El día 16 de octubre Ban Ki Moon, secretario general de la ONU, pidió a los gobiernos, empresas y sociedad civil del planeta a cooperar para salir al paso de la tragedia del hambre en el planeta que afecta de manera crítica a casi un sexto de la población mundial y que, ante la coyuntura actual, se ha recrudecido severamente. Un llamado que nadie parece haber escuchado pues, acorde a lo dicho por Jacques Diouf, director de la FAO, la ayuda de 22 millones de dólares prometidos por diversos países se ha visto reducida a un diez por ciento. Seamos claros, ante el problema que se enfrenta, dar veintidós millones es una mentada de madre; entregar dos millones es vivir en la orfandad. Si bien las autoridades de la ONU denuncian el problema, se muestran timoratas cuando de explicar las causas de fondo se trata. No así Benedicto XVI.
En medio de la histeria, Joseph Ratzinger pronuncia su palabra precisa, certera, clara. En su mensaje dirigido a la FAO en el día mundial de la alimentación, el Papa denuncia el egoísmo de los Estados y grupos de intereses que juegan a la ruleta rusa con la humanidad, un retozo perverso de especulación que tuerce los mecanismos de precios y de consumo en su propio beneficio, y que se agrava con el uso de los bienes económicos no para alimentar a los desheredados, sino a la insaciable industria militar. Un juego en el cual las ayudas internacionales se entregan condicionadas a la rendición de lealtades que nada tienen que ver con la generosidad y la solidaridad, que están muy lejos de buscar el bien común.
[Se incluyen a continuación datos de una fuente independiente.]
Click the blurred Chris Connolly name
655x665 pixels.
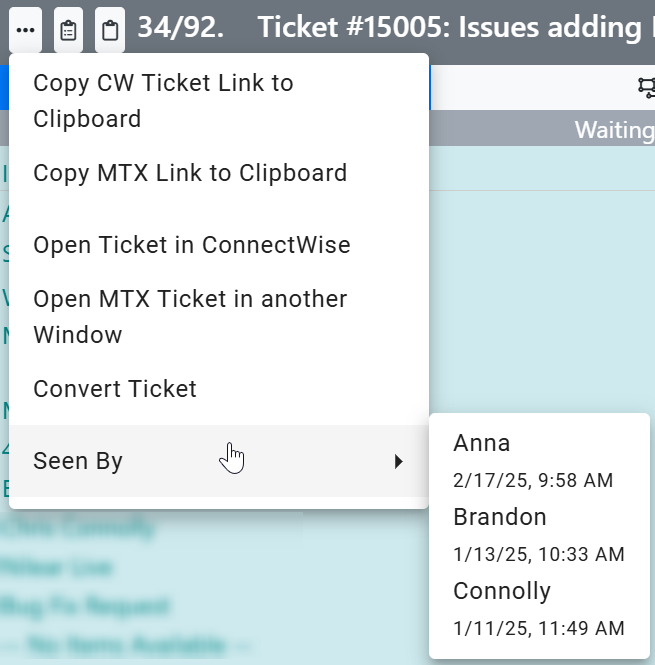[x=80, y=528]
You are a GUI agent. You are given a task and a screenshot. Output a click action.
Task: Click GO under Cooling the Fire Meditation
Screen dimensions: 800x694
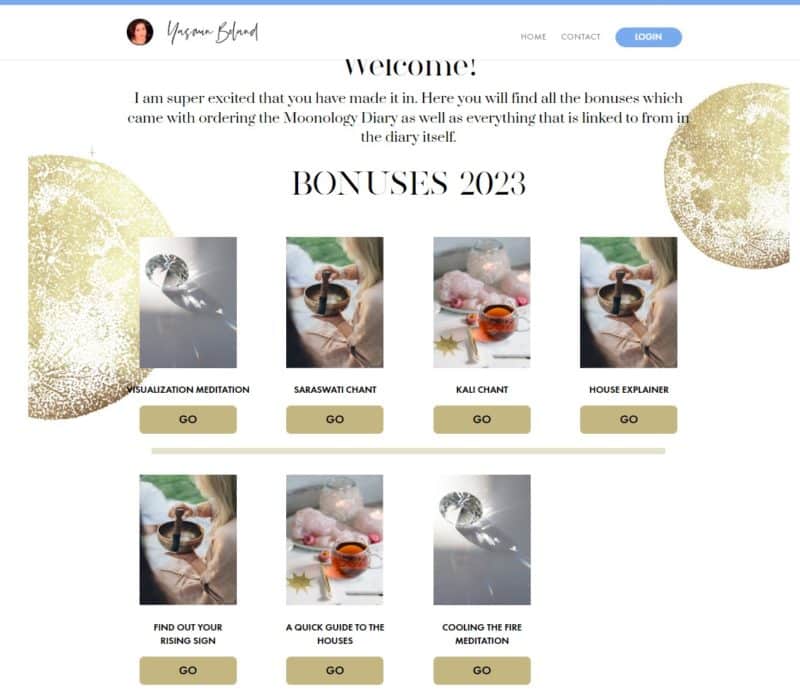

Denuncia la injusticia de un mundo enloquecido por su crisis financiera, no obstante contar con los recursos económicos y tecnológicos suficientes para acabar con el hambre.
Benedicto XVI ha sido contundente. El mal no hay que buscarlo en la economía, sino en el corazón mismo de Hombre. Para acabar con el hambre no bastan sesudos estudios científicos, que de cierto ya existen y nunca sobran. Lo que hace falta es «redescubrir el sentido de la persona humana, en su dimensión individual y comunitaria, a partir de la vida familiar, fuente de amor y afecto». Y el punto de partida a este reconocimiento es sencillo: «los bienes de la creación están destinados a todos». Así, la crisis mundial no se reduce al problema financiero, mucho menos a una crisis de valores que orientaría la solución a una actitud filantrópica por parte de los centros del poder. El Papa ha ido al fondo. Estamos ante la crisis de un modelo de civilización que se olvidó del principio y fundamento de toda cultura auténticamente humana, tan sencillo como reconocer que todos somos miembros de la misma especie, que todos somos hermanos.